The presence of the Tap⁵⁸⁰ insertion was further investigated in different subtypes of the Beijing family of isolates, and in isolates of other genetic families. For this, a quick and simple method for detecting the Tap⁵⁸⁰ insertion was developed. Between positions 577 and 582 of the Rv1258c gene, the sequence CTCGAG is the target for XhoI endonuclease; the insertion of a cytosine nucleotide in the Beijing strains results in CTCGCAG, which is not recognized by this endonuclease (Fig. 2). We designed two primers for amplifying a 1,052-bp fragment of the Rv1258c gene, from nucleotides 165 to 1216, which includes the position of the Tap⁵⁸⁰ insertion. Digestion of PCR products with XhoI endonuclease resulted in two DNA fragments of 413 and 639 bp in the case of non-Beijing strains, whereas PCR products from Beijing strains remained unaffected (Fig. 2).

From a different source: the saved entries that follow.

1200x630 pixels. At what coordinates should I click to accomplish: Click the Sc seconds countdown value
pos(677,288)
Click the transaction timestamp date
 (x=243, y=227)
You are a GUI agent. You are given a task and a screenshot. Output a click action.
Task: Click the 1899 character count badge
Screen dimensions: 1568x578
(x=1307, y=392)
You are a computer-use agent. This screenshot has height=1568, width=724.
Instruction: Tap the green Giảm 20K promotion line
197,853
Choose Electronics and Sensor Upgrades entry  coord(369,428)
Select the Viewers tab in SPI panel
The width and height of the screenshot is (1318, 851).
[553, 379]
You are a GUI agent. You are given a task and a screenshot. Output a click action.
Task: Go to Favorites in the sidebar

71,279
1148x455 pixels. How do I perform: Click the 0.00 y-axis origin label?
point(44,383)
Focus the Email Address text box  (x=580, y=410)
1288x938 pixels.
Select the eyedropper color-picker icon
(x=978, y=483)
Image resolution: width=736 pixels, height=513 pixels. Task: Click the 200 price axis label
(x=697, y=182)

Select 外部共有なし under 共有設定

Fig 2 — Screening of the Tap⁵⁸⁰ insertion in Beijing strains. (A) DNA gel electrophoresis showing PCR product with primers ctap9 and ctap10 digested with XhoI. M, size marker, lambda DNA digested with PstI; 1, *M. tuberculosis* GC1237 (Beijing); 2, *M. tuberculosis* H37Rv (non-Beijing). (B) Sequence of the region of the *Rv1258c* gene in a Beijing strain (panel 1) and *M. tuberculosis* H37Rv strain (panel 2) (GenBank accession no. AL123456.2).

Next, a collection of 220 clinical isolates of M. tuberculosis complex were screened, which included 49 isolates having a spoligotype that is consistent with that of the Beijing family. DNA samples were given random numbers and were blind tested using our RFLP-PCR method described above. The Tap⁵⁸⁰ insertion was present in all Beijing strains and absent in all strains belonging to other lineages of M. tuberculosis; the Tap⁵⁸⁰ insertion was also absent from M. africanum isolates (Table 1).

Two controls were included in our assays. First, in each experiment, samples of DNA from the laboratory strain M. tuberculosis H37Rv (which does not belong to the Beijing family of isolates) and from the M. tuberculosis GC1237 strain (a Beijing isolate recently characterized [27]) were included. The PCR product from M. tuberculosis H37Rv was cut by XhoI, whereas that of M. tuberculosis GC1237 was not cut, confirming that all steps in the identification process were carried out satisfactorily. Second, all PCR products were digested with PvuII restriction enzyme, which cuts the amplification products of the Rv1258c gene obtained from both Beijing and non-Beijing samples, demonstrating that the amplification step is specific to the Rv1258c gene and ruling out the possibility of unspecific amplifications.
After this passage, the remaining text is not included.